The West Hollywood Library’s 5th anniversary will be celebrated for two days, beginning on Friday with a panel discussion, “Do Libraries Have a Future?”, presented in conjunction with Zócalo Public Square and WeHo Reads. Then on Saturday there will be a birthday party that includes face painting, caricatures, a fortune teller, balloon twister and cakes.
The panel discussion will be moderated by Gregory Rodriguez, publisher, Zócalo Public Square. Panelists will include Miguel Figueroa, director, Center for the Future of Libraries at the American Library Association; Susan Parker, UCLA deputy librarian, and Susan Hildreth, former director of the Institute of Museum and Library Services and Professor of Practice at the University of Washington Information School. The group will explore how libraries fit into a hyper-connected, digital world. This event is free, but reservations are requested and can be made online.
The party is being thrown by the Friends of the West Hollywood Library from 1:30 p.m. to 3:30 p.m. in the library’s community room and adjacent park at 625 N. San Vicente Blvd. The event is a collaboration of Friends, WeHo Arts and the library.
“In addition to celebrating the library’s birthday, a fun party provides an opportunity to bring folks to the library who may not have been here before,” says Friends President Linda Demmers. “It has become the ‘heartbeat’ of our city and we are eager to share it with others.”
Other highlights for partygoers include a crafts table for creating birthday cards for the library, a picture frame project for teens, a henna tattoo artist, refreshments and giveaways.
Opened on October 1, 2011, the West Hollywood Library houses over 150,000 items.
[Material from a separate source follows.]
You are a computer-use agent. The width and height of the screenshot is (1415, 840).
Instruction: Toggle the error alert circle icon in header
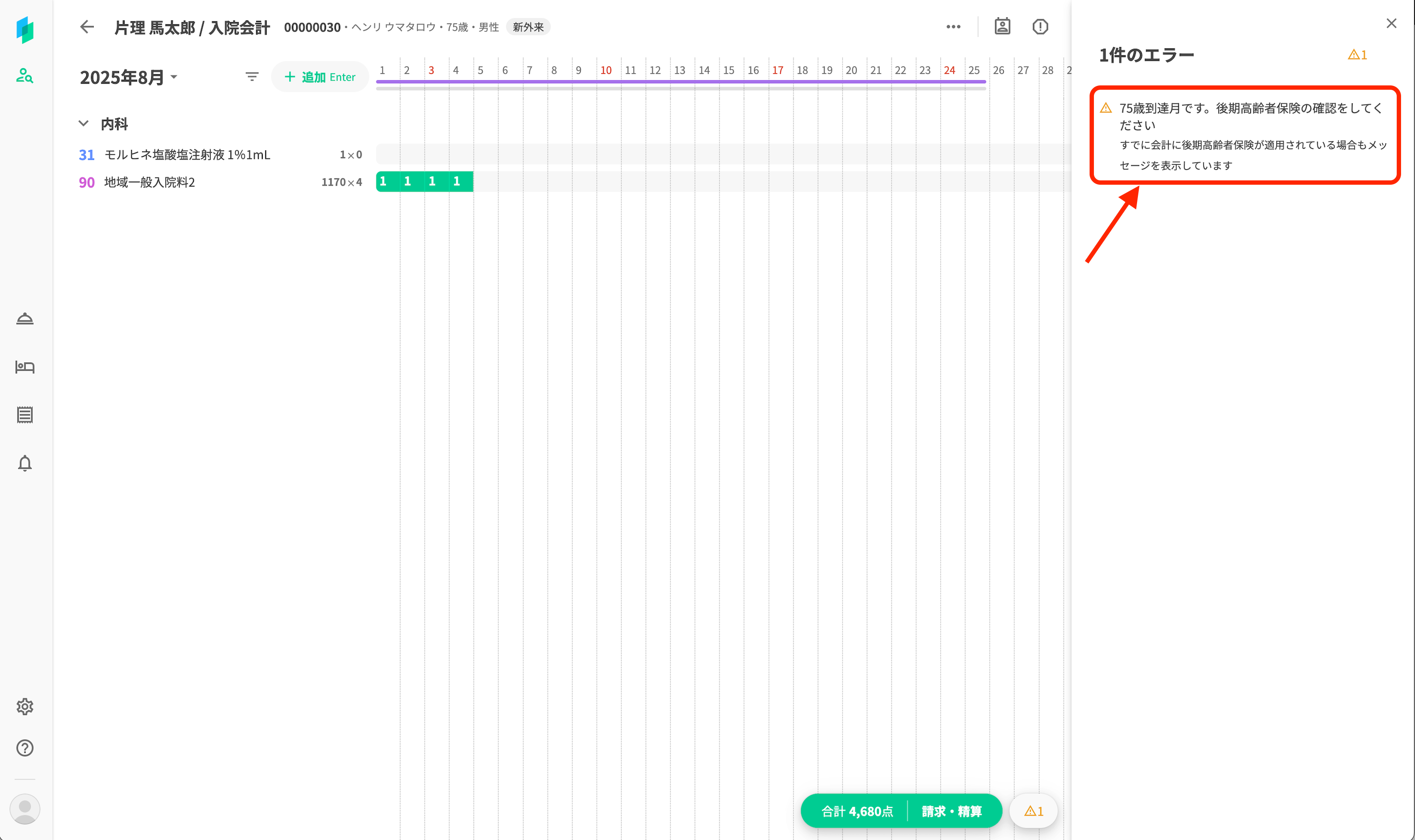coord(1040,27)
It includes 160 reader seats and 69 public use computers. The 32,000 square-foot library quickly became the city’s cultural, literary and artistic center and is the location for important art exhibits. It is in the top 10% of L.A. County libraries for number of visitors annually and celebrated its one-millionth visitor last year. The library serves more requests for holds and reserves than 95% of the other L.A. County branches.